Мазуркевич стоял тут же, под конвоем отделения стрелков. Когда начальник штаба закончил чтение, он сразу закричал:
- Это неправда! Это ложь! Наговор! Пощадите - кровью искуплю! - И упал на колени.
- Мы знаем, чьей кровью ты покупал себе жизнь! - ответил Зорин. - Караульный наряд, выполнять приговор!

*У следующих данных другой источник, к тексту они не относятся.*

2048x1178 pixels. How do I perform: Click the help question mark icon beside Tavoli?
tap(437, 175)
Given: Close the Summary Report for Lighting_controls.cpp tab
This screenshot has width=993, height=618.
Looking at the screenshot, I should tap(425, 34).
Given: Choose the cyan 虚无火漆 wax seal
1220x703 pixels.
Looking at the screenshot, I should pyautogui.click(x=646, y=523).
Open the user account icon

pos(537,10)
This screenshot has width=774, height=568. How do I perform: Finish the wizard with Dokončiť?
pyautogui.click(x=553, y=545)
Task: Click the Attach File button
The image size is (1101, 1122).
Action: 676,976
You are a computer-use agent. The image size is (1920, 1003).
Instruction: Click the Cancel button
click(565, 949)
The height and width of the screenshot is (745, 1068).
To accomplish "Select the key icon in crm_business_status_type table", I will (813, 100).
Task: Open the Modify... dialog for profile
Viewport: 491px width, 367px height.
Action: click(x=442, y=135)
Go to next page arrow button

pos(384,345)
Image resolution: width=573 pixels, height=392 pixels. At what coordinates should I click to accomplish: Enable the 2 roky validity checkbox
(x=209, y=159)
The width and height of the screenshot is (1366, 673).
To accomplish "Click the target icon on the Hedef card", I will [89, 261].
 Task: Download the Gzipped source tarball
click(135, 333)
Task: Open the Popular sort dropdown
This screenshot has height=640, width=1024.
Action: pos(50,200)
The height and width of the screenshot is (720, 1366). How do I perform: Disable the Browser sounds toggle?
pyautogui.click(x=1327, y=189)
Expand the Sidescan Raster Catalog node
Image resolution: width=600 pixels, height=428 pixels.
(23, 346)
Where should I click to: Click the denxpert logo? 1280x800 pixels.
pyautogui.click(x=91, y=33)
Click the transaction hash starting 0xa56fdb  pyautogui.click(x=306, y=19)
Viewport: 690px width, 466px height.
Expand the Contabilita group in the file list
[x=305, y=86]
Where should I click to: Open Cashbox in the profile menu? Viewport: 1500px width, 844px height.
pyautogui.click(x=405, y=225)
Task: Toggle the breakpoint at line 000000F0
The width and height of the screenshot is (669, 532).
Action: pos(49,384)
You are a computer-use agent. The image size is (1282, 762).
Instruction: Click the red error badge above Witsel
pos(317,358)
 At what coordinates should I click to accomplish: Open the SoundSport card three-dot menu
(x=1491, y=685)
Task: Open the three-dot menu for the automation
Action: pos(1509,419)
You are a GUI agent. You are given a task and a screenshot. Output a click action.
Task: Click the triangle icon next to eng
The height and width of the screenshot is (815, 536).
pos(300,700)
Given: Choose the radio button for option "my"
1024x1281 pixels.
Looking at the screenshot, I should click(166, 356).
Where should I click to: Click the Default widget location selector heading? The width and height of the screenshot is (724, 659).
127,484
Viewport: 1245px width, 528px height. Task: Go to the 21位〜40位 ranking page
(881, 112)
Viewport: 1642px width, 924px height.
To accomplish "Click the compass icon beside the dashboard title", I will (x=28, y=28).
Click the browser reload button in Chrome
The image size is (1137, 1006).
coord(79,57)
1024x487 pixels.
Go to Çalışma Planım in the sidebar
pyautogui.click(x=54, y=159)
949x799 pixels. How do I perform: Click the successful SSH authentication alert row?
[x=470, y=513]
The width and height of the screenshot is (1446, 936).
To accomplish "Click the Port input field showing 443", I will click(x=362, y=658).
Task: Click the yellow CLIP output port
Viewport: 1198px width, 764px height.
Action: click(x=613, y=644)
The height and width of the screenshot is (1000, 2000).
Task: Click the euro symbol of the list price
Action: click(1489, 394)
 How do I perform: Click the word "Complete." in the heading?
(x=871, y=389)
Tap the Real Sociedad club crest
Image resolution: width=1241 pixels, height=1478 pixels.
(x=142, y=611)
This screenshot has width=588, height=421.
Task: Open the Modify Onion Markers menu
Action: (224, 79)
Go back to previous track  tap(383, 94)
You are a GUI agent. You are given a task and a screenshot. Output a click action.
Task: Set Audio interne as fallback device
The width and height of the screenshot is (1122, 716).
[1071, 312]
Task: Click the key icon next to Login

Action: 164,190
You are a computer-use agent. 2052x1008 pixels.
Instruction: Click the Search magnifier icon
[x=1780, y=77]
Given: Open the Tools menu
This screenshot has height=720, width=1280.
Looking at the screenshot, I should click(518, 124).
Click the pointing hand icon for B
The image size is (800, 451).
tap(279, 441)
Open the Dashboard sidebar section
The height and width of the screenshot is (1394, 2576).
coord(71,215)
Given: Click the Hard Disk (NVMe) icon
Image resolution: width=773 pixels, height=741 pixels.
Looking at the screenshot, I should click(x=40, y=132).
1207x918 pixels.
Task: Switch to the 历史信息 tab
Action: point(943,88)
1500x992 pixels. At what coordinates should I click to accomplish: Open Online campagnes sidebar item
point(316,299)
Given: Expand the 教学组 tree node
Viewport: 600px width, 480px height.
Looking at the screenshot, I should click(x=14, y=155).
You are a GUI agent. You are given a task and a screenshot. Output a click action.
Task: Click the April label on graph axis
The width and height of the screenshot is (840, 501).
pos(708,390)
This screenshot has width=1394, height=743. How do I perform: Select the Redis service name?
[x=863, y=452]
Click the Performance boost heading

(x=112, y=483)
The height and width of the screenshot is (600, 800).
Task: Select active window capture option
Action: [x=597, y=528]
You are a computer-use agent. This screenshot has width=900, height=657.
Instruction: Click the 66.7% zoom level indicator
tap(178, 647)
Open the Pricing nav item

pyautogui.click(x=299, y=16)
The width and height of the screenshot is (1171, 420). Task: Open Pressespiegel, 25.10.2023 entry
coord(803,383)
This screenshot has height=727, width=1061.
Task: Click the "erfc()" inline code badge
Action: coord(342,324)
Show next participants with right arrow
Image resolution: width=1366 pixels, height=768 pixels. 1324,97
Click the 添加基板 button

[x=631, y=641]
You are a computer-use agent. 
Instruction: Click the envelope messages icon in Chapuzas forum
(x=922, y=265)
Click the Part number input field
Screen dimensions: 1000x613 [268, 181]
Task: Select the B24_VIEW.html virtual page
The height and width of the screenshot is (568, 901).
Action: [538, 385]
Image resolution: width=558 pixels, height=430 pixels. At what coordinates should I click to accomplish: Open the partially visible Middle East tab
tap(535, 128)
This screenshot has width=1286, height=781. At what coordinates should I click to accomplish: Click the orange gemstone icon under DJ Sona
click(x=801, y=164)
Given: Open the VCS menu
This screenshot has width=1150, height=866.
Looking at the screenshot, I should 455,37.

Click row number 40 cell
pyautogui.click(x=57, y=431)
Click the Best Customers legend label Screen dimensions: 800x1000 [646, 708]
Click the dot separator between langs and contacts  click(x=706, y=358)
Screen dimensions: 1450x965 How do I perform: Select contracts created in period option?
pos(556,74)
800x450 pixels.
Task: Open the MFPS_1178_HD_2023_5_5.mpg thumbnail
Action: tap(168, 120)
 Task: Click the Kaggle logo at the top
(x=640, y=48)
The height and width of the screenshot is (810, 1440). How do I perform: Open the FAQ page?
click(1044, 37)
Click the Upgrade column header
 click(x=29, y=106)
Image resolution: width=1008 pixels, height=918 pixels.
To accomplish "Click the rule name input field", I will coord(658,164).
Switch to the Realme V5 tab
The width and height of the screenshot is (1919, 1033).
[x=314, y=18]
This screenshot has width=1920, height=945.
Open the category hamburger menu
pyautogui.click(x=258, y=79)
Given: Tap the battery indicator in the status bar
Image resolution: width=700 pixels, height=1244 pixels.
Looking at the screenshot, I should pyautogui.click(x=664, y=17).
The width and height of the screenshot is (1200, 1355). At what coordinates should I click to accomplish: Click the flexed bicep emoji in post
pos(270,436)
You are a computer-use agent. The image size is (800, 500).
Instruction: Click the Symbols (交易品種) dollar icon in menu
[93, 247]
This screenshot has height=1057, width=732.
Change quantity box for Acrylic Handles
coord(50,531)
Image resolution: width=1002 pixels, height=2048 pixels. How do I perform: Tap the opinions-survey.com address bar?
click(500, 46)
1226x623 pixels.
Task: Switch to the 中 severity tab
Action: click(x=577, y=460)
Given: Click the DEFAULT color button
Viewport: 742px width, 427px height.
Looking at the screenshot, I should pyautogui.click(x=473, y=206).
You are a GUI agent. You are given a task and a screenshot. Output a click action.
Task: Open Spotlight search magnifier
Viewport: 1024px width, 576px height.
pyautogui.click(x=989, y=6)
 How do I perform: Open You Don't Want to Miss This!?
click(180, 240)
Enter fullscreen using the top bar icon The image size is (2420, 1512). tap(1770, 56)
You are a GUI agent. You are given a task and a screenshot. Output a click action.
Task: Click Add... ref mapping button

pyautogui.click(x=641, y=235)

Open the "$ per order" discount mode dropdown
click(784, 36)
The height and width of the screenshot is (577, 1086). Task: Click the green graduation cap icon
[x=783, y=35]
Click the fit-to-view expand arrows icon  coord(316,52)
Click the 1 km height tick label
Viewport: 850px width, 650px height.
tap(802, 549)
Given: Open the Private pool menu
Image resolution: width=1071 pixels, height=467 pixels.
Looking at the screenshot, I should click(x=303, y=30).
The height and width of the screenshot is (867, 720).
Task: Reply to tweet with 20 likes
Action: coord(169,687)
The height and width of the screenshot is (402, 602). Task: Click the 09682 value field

- Ах, приговор! - вдруг уже другим голосом, с необыкновенной яростью, злостью закричал Мазуркевич. - Герои! Одного человека вы расстрелять можете! Чего вам бояться - вас целая туча! В лесу вы герои, а вы идите туда - в Ново- грудок, Ивенец! Идите и убивайте немцев! Спасайте своих советских людей, за которых вы теперь меня расстреливаете! Освобождайте их! А, что? Почему не идете? Страшно? Знаете, что побьют вас немцы, как котят, а жить хочется, да? Вот в чем правда! Каждому хочется жить! И нет никаких там советских людей - все это придумано, сказки, пропаганда, а есть куча навоза, в которой кишат черви, и каждый червяк хочет выжить! И вы такие же червяки - прячетесь здесь в норах. А чтоб казаться себе героями, решили убить Мазуркевича - он был в полиции!.. Да! Был, да, помогал немцам, - старался, изо всех сил старался! А ты, Зорин, не помогал бы? А ты, комсомольский секретарь Кацнельсон? Еще как помогали бы, трамбовали бы яму трупами, аж подпрыгивали бы! Знаю я вас, коммуняги проклятые! Ох ненавижу вас, ненавижу! Ты, Левин, коммунист вонючий, почему убежал из гетто? Почему со своим народом не остался умирать в яме? Слой женщин, слой детей, слой мужчин!.. Раздеть всех догола и пересыпать хлоркой. Это называется слоеный пирог для немецких господ! А ты, Давидсон, тихий еврейчик со скрипочкой? Ты бы играл в оркестре для немцев. Идите туда, идите к немцам, бейте их! Почему не идете, а? Страшно? И мне страшно. Очень страшно.